Add notes for improving accuracy.
---
 pdf_table_extraction_and_ocr.org      | 59 +++++++++++++++++++++++----
 table_ocr/extract_cells_from_table.py |  2 +-
 2 files changed, 51 insertions(+), 10 deletions(-)

diff --git a/pdf_table_extraction_and_ocr.org b/pdf_table_extraction_and_ocr.org
index 00a02a0..b77687b 100644
--- a/pdf_table_extraction_and_ocr.org
+++ b/pdf_table_extraction_and_ocr.org
@@ -20,7 +20,19 @@ some unnecessary output is printed in the ~*Python*~ buffer. Adding ~:results
 output~ to a code block will minimize that noise.
 #+END_COMMENT
 
-* Preparing our data
+* Overview
+
+** To get CSV data from a table in a scanned pdf document:
+
+*
+#+BEGIN_SRC shell
+python -m table_ocr.prepare_pdfs /tmp/example-1/example-1.pdf /tmp/example-2/example-2.pdf > /tmp/pdf-images.txt
+cat /tmp/pdf-images.txt | grep .png | xargs -I{} python -m table_ocr.extract_tables {}
+find /tmp -iregex ".*example.*table.*\.png" 2>/dev/null | xargs -I{} python -m table_ocr.extract_cells_from_table {}
+find /tmp -iregex ".*example.*cells.*\.png" 2>/dev/null | xargs -I{} python -m table_ocr.ocr_image {}
+
+#+END_SRC
+* Preparing data
 ** Converting PDFs to images
 
 Not all pdfs need to be sent through OCR to extract the text content. If you can
@@ -168,6 +180,20 @@ cv2.imwrite("resources/examples/example-table.png", image)
 #+ATTR_HTML: :width 500px :height 100%
 [[file:resources/examples/example-table.png]]
 
+** Improving accuracy
+
+It's likely that some images will contain tables that aren't accurately
+recognized by the code above. The code will then need to be made more robust.

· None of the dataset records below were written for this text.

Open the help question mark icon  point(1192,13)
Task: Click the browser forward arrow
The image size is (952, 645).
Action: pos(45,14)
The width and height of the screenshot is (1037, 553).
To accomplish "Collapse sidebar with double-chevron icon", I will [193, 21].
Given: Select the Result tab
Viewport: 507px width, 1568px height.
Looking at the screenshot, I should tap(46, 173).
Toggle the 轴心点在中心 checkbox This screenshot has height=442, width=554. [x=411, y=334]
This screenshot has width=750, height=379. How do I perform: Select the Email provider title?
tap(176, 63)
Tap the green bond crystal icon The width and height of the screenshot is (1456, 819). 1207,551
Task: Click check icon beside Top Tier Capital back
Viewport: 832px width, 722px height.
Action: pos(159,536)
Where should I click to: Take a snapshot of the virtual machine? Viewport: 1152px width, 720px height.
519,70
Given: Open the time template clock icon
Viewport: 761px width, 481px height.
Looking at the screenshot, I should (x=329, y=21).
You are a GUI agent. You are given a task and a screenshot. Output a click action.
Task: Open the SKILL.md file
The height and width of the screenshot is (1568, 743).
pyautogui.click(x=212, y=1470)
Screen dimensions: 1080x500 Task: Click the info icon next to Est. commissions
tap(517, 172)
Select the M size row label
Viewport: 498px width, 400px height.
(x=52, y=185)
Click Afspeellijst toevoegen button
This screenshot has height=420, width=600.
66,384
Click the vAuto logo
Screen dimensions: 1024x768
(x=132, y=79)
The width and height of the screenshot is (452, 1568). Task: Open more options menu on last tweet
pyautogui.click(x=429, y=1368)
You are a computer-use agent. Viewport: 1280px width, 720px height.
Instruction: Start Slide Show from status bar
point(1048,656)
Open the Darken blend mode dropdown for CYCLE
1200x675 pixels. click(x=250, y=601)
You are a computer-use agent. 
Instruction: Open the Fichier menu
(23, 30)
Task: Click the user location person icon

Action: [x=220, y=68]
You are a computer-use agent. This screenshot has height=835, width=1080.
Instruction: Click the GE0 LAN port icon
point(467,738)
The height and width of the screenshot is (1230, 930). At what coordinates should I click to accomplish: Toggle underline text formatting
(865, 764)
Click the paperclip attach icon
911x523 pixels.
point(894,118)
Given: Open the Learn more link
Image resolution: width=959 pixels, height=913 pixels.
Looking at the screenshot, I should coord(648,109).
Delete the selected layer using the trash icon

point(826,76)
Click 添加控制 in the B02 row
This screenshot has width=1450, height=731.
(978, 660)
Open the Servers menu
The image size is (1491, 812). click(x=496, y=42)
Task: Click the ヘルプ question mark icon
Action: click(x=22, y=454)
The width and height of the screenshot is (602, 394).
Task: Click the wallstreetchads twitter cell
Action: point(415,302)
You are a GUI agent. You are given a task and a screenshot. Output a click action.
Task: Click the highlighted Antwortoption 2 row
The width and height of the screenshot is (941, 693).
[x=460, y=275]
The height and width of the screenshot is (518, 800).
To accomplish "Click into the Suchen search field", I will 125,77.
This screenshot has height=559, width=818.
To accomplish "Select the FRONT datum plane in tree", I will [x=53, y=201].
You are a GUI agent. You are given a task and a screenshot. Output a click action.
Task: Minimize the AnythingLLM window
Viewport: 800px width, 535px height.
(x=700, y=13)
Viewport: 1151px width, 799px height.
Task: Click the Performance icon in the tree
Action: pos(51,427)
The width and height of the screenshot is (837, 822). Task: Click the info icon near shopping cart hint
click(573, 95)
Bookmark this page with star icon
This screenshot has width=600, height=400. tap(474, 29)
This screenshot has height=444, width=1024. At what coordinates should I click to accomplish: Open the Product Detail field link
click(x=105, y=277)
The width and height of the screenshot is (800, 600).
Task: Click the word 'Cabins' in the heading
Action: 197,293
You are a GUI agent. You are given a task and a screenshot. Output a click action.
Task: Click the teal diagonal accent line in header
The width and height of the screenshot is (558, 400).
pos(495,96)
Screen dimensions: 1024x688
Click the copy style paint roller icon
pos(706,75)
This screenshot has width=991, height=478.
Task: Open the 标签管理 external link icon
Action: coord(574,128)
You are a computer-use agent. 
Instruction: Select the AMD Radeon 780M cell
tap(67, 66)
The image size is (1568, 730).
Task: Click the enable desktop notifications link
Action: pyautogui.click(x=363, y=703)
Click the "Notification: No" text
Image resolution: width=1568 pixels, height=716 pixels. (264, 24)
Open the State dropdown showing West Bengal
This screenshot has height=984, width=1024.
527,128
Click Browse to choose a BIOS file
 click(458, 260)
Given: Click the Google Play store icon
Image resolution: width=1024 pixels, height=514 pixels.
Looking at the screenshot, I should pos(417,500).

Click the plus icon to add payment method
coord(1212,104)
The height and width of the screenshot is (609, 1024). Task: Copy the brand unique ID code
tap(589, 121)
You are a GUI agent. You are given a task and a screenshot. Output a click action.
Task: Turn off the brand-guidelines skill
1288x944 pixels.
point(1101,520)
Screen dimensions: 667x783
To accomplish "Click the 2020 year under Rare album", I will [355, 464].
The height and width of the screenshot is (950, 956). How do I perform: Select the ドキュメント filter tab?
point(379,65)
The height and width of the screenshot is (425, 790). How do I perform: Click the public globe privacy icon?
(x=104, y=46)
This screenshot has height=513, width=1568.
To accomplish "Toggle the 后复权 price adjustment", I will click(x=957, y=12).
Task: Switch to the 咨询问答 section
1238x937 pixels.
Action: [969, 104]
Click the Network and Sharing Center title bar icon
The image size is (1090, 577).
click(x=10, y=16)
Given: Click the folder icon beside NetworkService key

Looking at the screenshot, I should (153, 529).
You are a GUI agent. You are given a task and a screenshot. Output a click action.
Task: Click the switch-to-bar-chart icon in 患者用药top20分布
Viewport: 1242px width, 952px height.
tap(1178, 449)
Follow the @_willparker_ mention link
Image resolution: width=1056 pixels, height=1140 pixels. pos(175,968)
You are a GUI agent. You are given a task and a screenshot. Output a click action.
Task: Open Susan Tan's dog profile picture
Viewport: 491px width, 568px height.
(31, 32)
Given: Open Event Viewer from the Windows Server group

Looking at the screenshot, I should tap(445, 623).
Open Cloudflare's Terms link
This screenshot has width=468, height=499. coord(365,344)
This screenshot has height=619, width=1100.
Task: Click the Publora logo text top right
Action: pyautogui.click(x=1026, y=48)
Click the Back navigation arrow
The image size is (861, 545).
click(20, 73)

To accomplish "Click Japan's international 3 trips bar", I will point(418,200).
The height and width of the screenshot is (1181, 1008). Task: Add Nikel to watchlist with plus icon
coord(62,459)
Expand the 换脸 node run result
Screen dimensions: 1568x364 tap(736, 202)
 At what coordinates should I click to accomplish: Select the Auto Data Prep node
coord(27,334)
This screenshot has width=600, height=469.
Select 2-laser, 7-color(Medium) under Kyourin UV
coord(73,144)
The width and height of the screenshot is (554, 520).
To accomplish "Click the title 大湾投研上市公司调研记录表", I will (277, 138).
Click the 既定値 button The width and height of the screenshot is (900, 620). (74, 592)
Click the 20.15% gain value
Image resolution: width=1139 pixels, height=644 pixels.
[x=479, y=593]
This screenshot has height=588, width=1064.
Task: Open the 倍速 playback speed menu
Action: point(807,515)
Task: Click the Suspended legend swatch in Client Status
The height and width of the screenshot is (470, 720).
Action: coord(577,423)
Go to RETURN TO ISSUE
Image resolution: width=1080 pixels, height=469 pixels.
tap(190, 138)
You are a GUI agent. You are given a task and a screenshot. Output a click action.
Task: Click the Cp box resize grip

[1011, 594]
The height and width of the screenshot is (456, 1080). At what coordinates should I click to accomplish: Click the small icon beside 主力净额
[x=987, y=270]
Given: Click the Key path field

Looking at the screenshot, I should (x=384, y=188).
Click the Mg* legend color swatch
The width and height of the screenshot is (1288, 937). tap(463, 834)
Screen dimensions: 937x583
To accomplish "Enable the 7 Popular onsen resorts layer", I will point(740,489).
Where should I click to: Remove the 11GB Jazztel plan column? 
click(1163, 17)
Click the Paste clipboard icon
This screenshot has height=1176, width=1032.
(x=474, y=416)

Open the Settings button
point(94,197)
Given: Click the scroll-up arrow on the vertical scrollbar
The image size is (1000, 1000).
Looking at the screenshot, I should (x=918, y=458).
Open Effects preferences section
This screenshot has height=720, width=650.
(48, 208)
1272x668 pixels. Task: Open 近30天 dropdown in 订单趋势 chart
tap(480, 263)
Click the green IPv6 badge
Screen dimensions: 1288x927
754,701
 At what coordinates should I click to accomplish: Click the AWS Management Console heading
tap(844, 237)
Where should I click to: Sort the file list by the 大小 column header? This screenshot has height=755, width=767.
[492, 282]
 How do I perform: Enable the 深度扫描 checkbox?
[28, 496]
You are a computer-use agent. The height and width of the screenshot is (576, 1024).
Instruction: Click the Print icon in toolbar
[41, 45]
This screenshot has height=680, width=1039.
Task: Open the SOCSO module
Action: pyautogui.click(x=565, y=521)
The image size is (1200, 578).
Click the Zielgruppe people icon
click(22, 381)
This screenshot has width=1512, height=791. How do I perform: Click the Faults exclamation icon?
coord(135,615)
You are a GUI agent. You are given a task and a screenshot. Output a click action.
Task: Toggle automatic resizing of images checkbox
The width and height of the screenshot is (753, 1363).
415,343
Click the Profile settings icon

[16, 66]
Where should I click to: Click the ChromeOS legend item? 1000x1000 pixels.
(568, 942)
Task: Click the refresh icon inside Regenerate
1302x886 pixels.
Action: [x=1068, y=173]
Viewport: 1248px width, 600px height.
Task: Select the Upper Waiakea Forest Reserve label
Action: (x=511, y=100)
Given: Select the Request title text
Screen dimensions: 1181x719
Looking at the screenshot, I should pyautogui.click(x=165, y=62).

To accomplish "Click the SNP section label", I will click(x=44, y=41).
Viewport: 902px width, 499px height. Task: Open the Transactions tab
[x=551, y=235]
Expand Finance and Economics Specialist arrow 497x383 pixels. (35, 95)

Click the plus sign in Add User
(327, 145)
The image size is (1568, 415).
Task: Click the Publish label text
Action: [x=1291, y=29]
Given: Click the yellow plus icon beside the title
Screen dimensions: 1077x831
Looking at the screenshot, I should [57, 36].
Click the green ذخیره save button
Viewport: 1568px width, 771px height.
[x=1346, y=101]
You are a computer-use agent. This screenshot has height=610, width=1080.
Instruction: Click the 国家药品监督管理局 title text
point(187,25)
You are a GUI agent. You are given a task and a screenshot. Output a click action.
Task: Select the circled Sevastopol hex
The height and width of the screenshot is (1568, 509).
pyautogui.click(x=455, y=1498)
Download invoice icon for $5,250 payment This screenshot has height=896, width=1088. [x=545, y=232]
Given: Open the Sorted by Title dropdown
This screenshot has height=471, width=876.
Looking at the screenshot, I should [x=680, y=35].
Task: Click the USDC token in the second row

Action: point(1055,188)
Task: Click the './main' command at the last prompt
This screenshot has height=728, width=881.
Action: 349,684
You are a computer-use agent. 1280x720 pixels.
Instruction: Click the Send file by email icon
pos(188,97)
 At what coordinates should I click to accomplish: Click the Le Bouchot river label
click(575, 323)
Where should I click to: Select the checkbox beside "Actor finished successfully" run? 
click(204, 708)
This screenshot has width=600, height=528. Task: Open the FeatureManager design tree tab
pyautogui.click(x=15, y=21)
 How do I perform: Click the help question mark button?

+But how will we know that changes to the code don't break the detection of
+tables that were previously detected?
+
+It might be good to add some type of test suite in the future that contains a
+spec that matches a pdf with the pages and pixel coordinates of the detected
+tables. The coordinates would need to have a range. Something like
+"example-1.pdf, page-2.png, [450:470, 200:210, 800:820, 1270:1290]" where the
+elements of the list are valid x, y, w, h ranges. So the test will pass if if
+the x, y, width and height are anywhere in that range.
+
 * OCR tables
 
 Find the bounding box of each cell in the table. Run tesseract on each cell.
@@ -175,7 +201,7 @@ Print a comma seperated output.
 
 We'll start with an image shown at the end of the previous section.
 
-*** Blur
+** Blur
 
 Blurring helps to make noise less noisy so that the overall structure of an
 image is more detectable.
@@ -205,7 +231,7 @@ cv2.imwrite("resources/examples/example-table-blurred.png", blurred)
 #+ATTR_HTML: :width 500px :height 100%
 [[file:resources/examples/example-table-blurred.png]]
 
-*** Threshold
+** Threshold
 
 We've got a bunch of pixels that are gray. Thresholding will turn them all
 either black or white. Having all black or white pixels lets us do morphological
@@ -237,7 +263,7 @@ cv2.imwrite("resources/examples/example-table-thresholded.png", img_bin)
 #+ATTR_HTML: :width 500px :height 100%
 [[file:resources/examples/example-table-thresholded.png]]
 
-*** Finding the vertical and horizontal lines of the table
+** Finding the vertical and horizontal lines of the table
 
 Note: There's a wierd issue with the results of the example below when it's
 evaluated as part of an export or a full-buffer evaluation. If you evaluate the
@@ -270,7 +296,7 @@ cv2.imwrite("resources/examples/example-table-lines.png", mask)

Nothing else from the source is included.